I Was the Difficult Colleague and Nobody Told Me

I had always considered myself a good collaborator. The 360 feedback at 27 suggested something quite different and it took months to accept.

Story

What actually happened

I had been at the digital agency in London for three years when the company introduced a 360-degree feedback process - the kind where peers, direct reports and managers all submit anonymous assessments that are then compiled into a report. I went into it without much concern.

I was reasonably well-liked, I thought, delivered good work, and had no particular awareness of any significant interpersonal issue that needed addressing. The report that arrived was one of the more uncomfortable documents I have read about myself.

The pattern that emerged across multiple respondents was consistent: I was described as someone who did good individual work but who was difficult to collaborate with - specifically that I had a tendency to dismiss ideas in group settings before they had been fully explored, that I was impatient with people whose pace or process differed from mine, and that junior members of the team found me intimidating in a way that made them reluctant to share work in progress with me.

Each of these things, reading them alone in the room where my manager had left me to process the report, was simultaneously deniable and recognisable.
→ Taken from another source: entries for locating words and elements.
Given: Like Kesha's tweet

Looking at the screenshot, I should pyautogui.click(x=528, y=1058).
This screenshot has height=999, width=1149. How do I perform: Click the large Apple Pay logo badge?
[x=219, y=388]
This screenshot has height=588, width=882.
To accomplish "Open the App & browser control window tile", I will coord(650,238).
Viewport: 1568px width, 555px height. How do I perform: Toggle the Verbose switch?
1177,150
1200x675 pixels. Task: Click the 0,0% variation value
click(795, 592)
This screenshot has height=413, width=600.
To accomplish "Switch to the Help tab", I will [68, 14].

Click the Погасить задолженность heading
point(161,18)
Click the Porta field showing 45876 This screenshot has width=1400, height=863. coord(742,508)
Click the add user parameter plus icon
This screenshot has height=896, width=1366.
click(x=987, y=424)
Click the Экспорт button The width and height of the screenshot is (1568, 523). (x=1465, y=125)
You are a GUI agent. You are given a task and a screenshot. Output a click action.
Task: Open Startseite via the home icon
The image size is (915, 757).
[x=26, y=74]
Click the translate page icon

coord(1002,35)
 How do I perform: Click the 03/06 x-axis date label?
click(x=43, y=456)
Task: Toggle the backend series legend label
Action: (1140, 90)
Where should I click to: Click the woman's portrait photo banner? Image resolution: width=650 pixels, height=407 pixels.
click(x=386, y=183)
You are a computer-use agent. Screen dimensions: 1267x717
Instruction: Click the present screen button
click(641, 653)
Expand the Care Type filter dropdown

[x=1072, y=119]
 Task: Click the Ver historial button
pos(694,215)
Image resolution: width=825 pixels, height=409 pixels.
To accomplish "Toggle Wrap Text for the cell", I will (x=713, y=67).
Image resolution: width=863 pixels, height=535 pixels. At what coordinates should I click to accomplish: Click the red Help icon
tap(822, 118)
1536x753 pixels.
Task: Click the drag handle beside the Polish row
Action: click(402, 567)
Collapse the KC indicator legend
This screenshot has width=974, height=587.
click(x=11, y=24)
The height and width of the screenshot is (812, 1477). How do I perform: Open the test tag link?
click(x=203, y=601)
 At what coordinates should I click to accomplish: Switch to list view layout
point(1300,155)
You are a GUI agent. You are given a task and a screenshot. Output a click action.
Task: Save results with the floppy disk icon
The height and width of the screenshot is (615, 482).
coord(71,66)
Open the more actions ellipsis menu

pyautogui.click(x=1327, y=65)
I could construct a counter-argument for each. I could also, if I was honest, locate the behaviour in specific recent memories. I did not react well initially.

I spent two weeks being quietly defensive, looking for the flaws in the process and in the people who had contributed to it. What shifted that defensiveness was a conversation with a friend who had known me for ten years and who, when I described the feedback with the expectation of validation, said instead that she could see what the people were describing.

That she had experienced versions of the same thing. The specific pain of hearing it from a friend was different from hearing it from anonymous colleagues - it was harder to dismiss and therefore harder to stay defended against. The change was not overnight.

Learning to slow down in collaborative settings, to let ideas develop before evaluating them, to notice the difference between my impatience and the pace of the room - these were skills I had to practice consciously and incorrectly many times before they started to come more naturally.

Two years on I lead a team and the thing I am most deliberate about is creating the kind of safety in which people bring things before they are ready. I did not know I was preventing that. I do now.

The lesson

If multiple people are saying the same thing about how you show up in collaborative spaces, that is not a coincidence. Receive it as data, not as attack.

Actionable takeaway

What to do with this now

Being difficult to work with does not feel like being difficult from the inside. It feels like having high standards. The feedback of people around you is more reliable than your self-assessment.